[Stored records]
=====

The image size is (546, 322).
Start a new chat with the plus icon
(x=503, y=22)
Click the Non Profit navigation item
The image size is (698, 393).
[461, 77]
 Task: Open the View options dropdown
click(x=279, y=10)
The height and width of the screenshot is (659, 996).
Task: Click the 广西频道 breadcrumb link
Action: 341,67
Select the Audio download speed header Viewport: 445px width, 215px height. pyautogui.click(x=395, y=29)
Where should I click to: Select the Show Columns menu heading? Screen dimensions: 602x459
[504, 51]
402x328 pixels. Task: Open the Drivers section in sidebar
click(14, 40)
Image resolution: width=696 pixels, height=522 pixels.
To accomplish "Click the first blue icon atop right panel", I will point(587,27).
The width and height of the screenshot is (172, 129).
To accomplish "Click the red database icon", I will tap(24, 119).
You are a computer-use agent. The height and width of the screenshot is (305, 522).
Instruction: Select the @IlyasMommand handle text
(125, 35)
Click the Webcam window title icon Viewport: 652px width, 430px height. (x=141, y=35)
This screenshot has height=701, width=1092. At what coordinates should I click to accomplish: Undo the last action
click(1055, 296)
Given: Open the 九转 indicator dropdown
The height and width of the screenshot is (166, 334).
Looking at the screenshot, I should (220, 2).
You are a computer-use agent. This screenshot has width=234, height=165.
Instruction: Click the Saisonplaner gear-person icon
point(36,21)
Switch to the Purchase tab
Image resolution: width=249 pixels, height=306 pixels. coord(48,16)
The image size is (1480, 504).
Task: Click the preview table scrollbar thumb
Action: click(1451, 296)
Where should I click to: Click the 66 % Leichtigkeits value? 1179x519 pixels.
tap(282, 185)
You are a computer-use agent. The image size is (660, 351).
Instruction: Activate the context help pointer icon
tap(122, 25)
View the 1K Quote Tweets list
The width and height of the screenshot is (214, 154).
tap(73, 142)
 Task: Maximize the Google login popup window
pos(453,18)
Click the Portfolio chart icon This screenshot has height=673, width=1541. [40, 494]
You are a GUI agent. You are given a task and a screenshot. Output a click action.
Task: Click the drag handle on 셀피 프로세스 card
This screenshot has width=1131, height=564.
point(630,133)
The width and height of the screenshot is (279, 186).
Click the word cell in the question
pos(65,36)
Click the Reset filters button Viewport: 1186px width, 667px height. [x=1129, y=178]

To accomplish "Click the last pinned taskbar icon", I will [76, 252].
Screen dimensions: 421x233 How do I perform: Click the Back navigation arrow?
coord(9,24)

=====

- _Activity_:
Once the lines above that include "computer" are counted, report the number and nothing else.

- _Solution to the problem_:
3